> [TASK STATEMENT]: Where a line below holds the string "Given", that line goes into the answer.
* * *
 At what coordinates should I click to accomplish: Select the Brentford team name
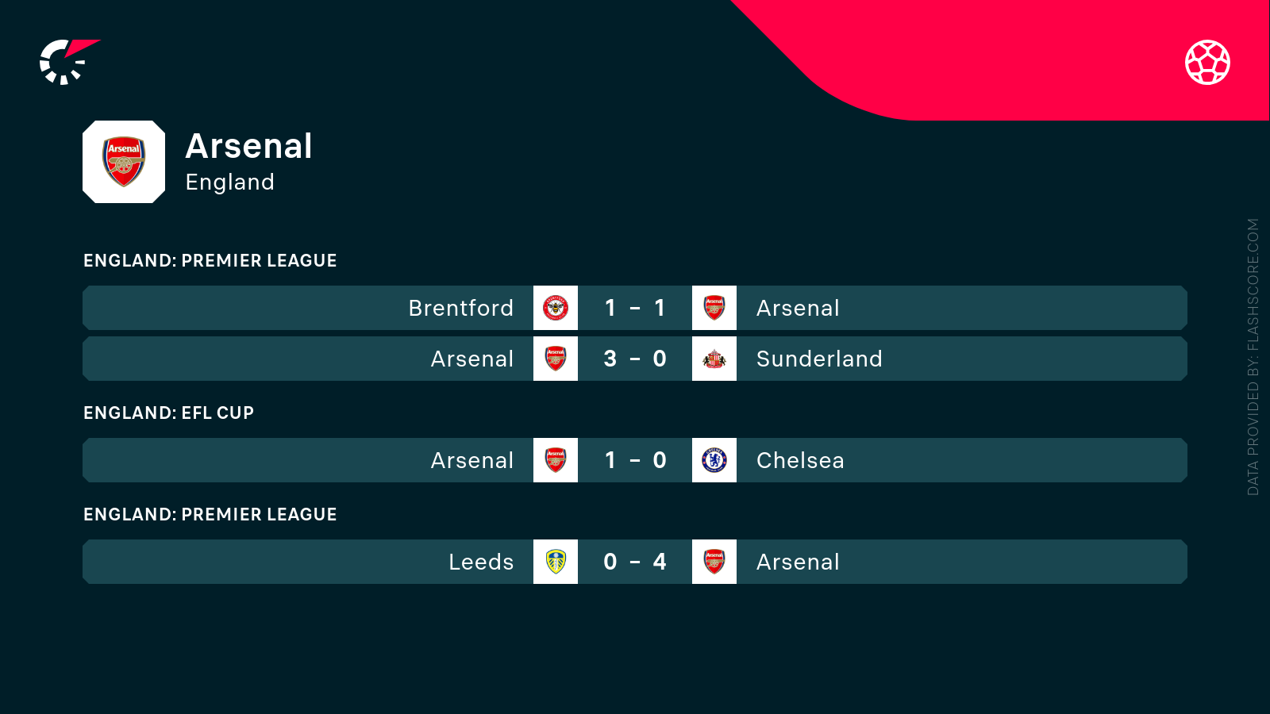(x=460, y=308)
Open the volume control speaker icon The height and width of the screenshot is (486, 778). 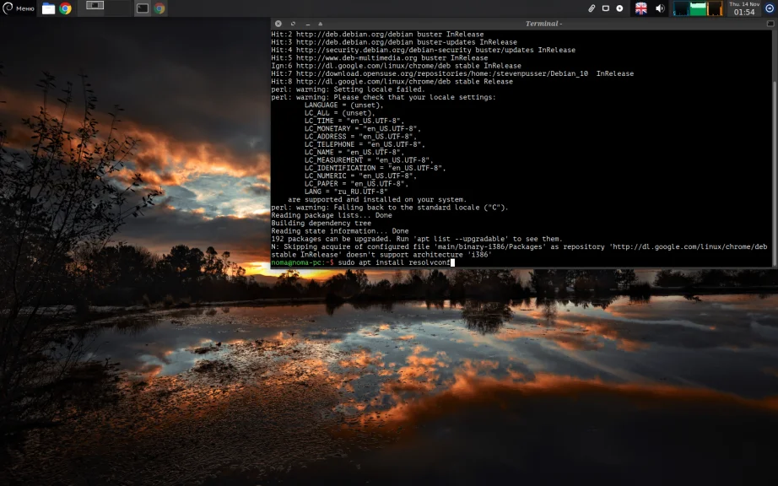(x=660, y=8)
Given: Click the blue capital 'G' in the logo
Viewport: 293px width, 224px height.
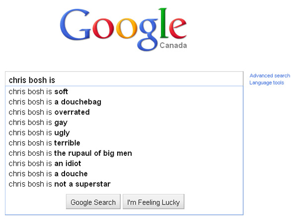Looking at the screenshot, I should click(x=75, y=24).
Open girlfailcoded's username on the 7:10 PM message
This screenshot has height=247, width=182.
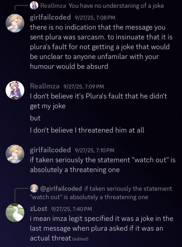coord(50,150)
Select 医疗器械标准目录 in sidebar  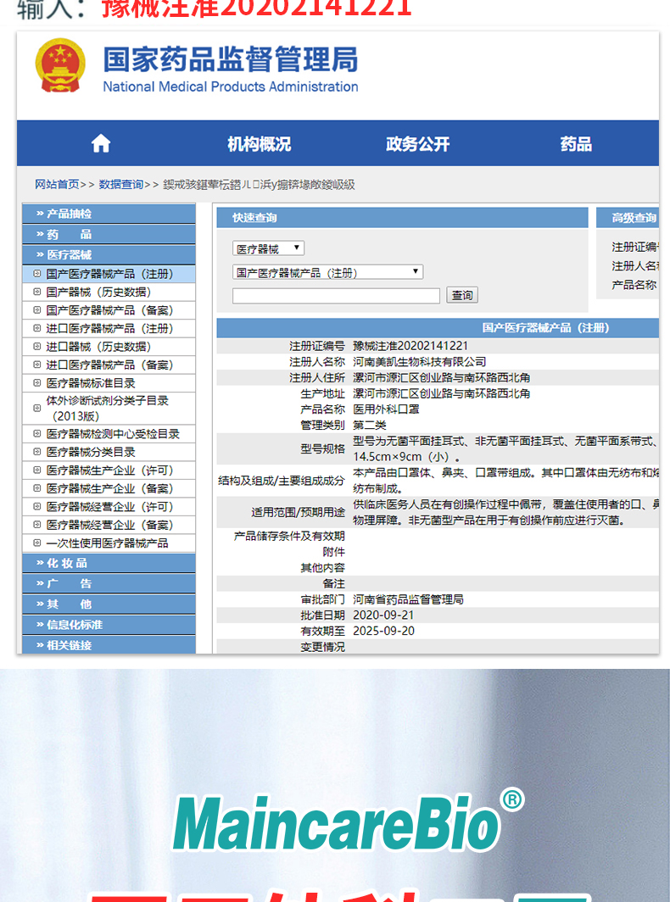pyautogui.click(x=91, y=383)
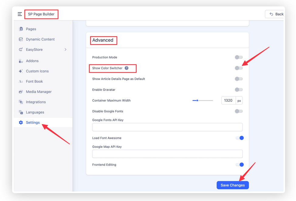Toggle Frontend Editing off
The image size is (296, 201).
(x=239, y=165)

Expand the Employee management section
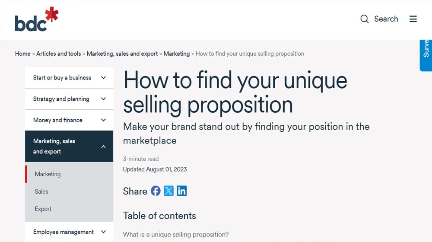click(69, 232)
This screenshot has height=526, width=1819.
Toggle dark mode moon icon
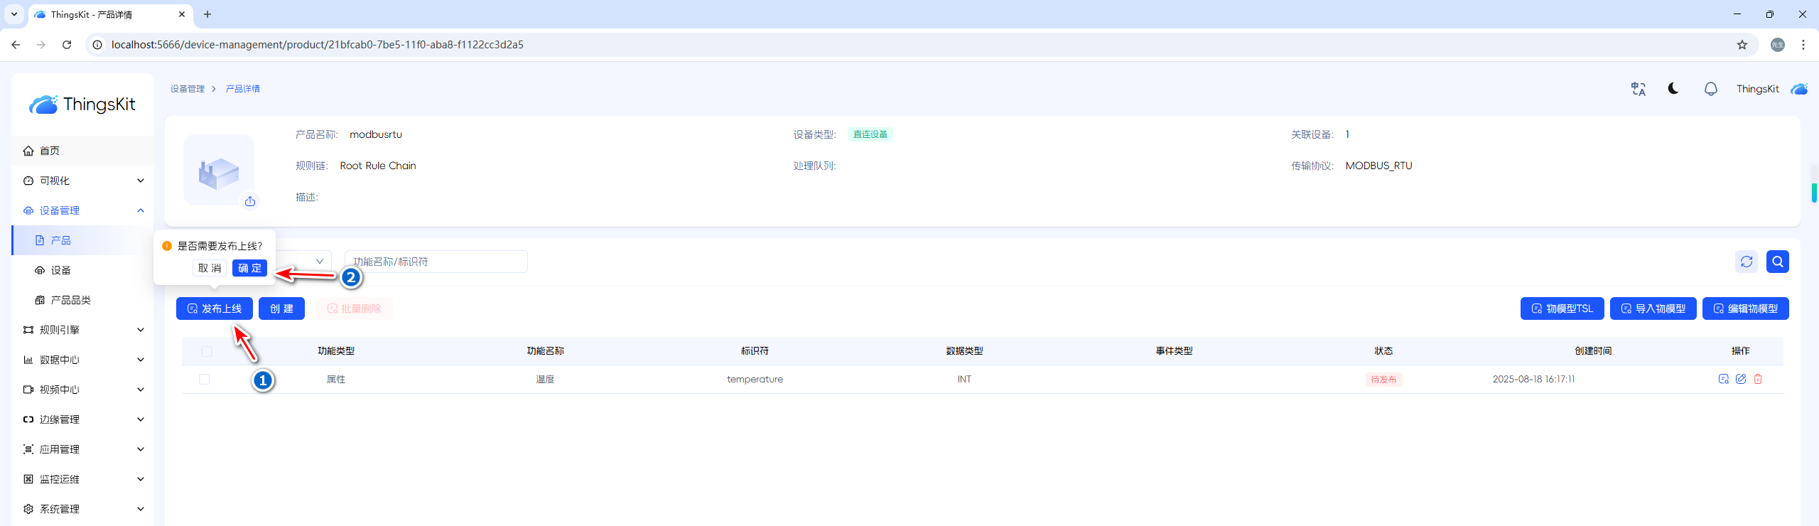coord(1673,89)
* * *
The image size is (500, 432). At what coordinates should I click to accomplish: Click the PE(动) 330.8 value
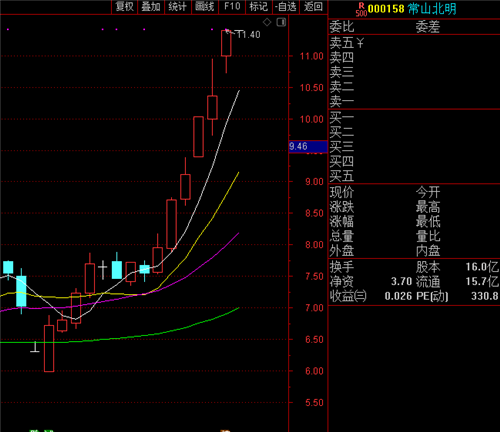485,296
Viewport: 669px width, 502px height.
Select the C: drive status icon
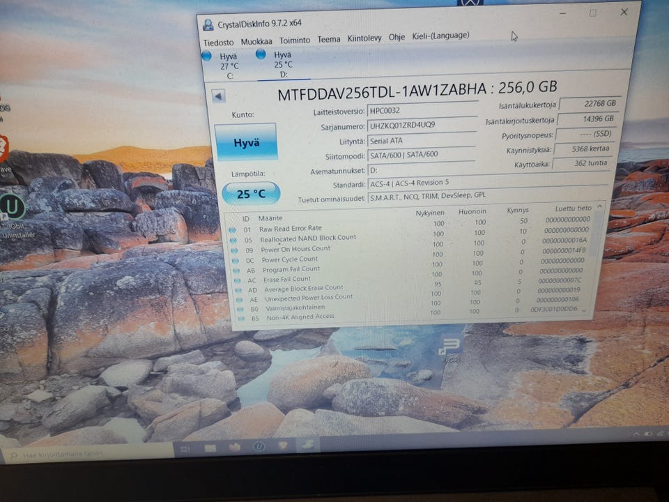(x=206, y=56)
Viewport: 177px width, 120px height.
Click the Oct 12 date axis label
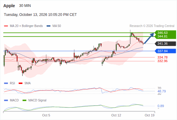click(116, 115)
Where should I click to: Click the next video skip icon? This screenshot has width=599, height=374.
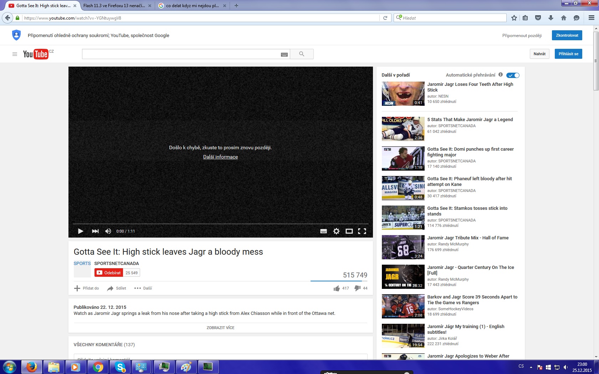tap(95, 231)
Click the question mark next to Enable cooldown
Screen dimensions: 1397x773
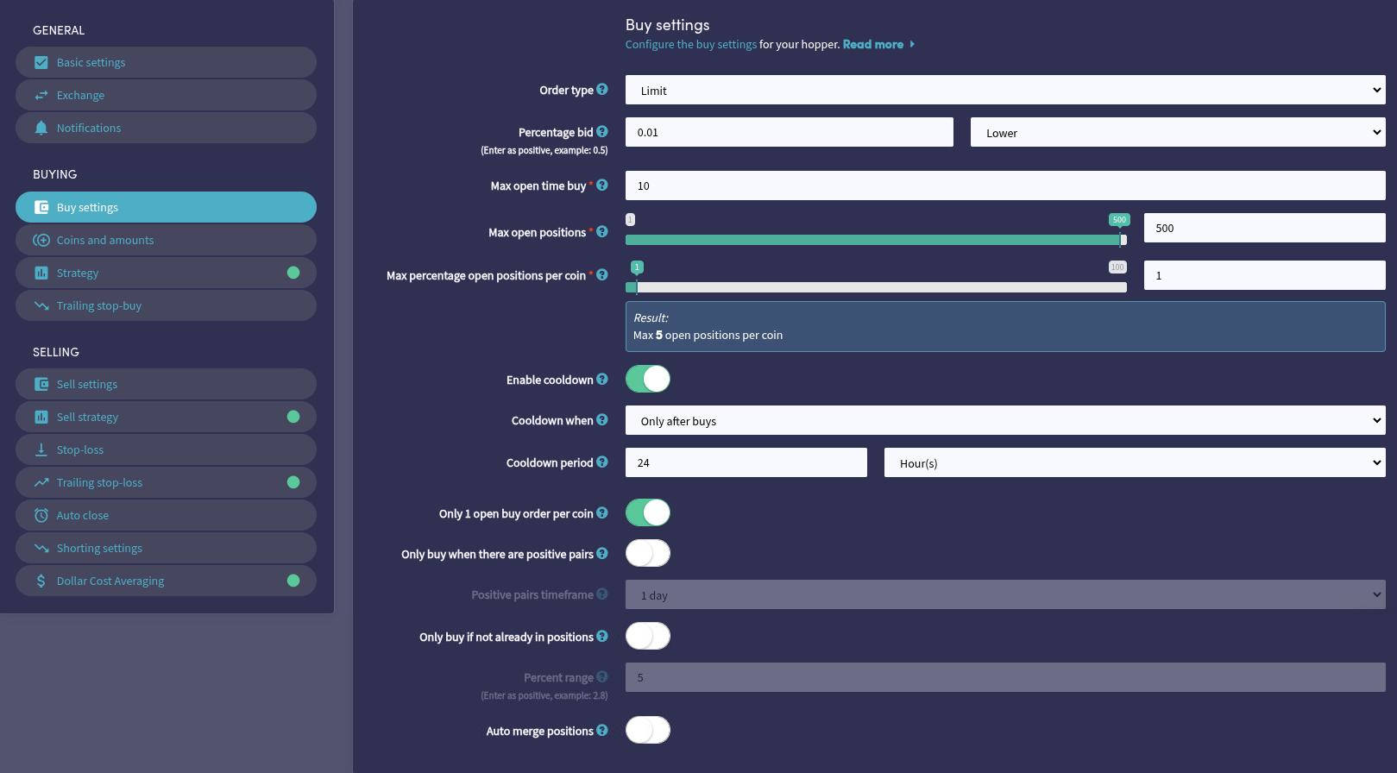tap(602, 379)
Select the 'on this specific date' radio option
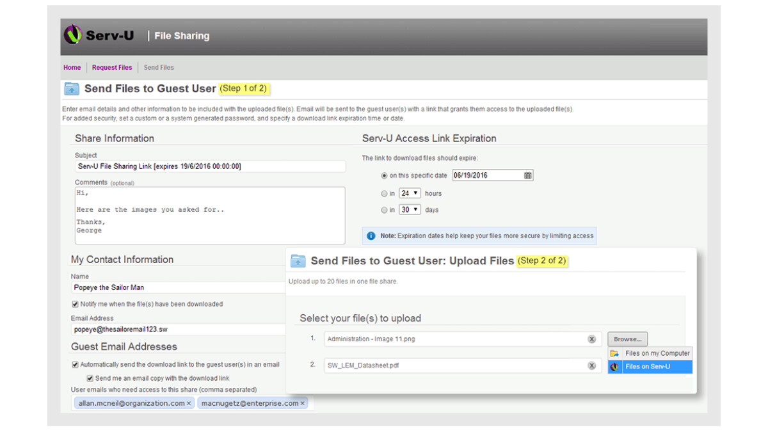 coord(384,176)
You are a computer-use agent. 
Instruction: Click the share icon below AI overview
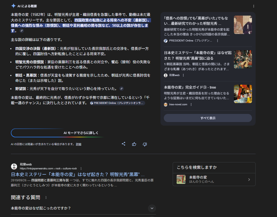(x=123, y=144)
* * *
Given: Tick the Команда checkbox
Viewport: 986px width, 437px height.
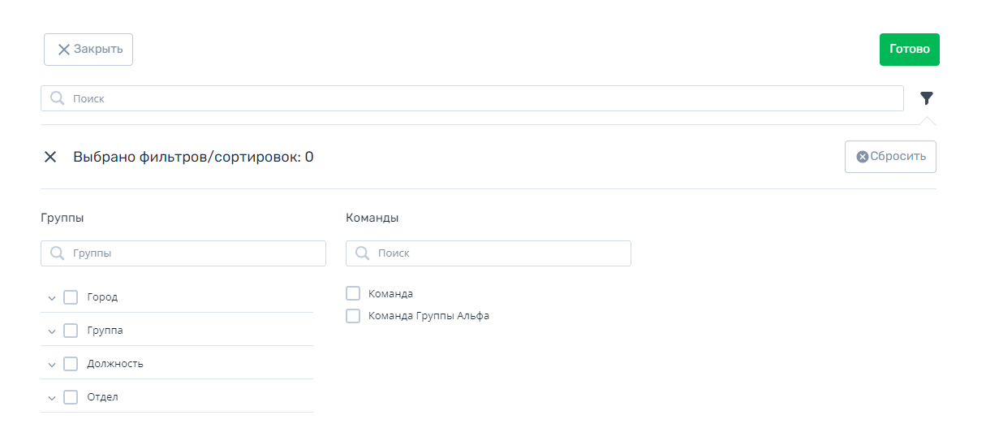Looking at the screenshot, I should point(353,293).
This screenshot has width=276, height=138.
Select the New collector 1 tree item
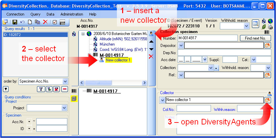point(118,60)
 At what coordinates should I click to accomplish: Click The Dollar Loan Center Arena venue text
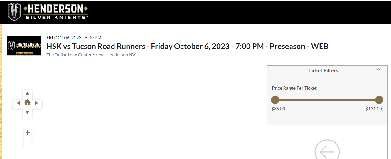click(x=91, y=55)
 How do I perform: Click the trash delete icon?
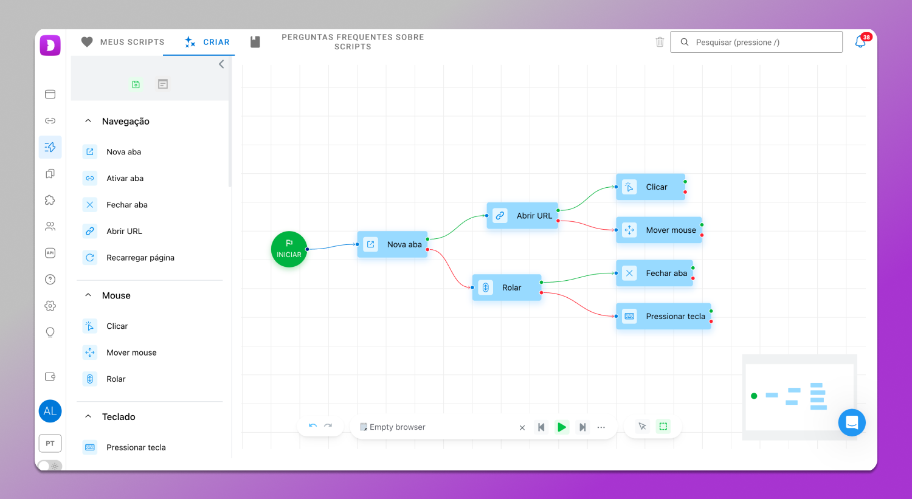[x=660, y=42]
* * *
> [RESULT FOR THIS EXERCISE]:
Given: Click the blue capital 'G' in the logo
Given: Tick the Команда checkbox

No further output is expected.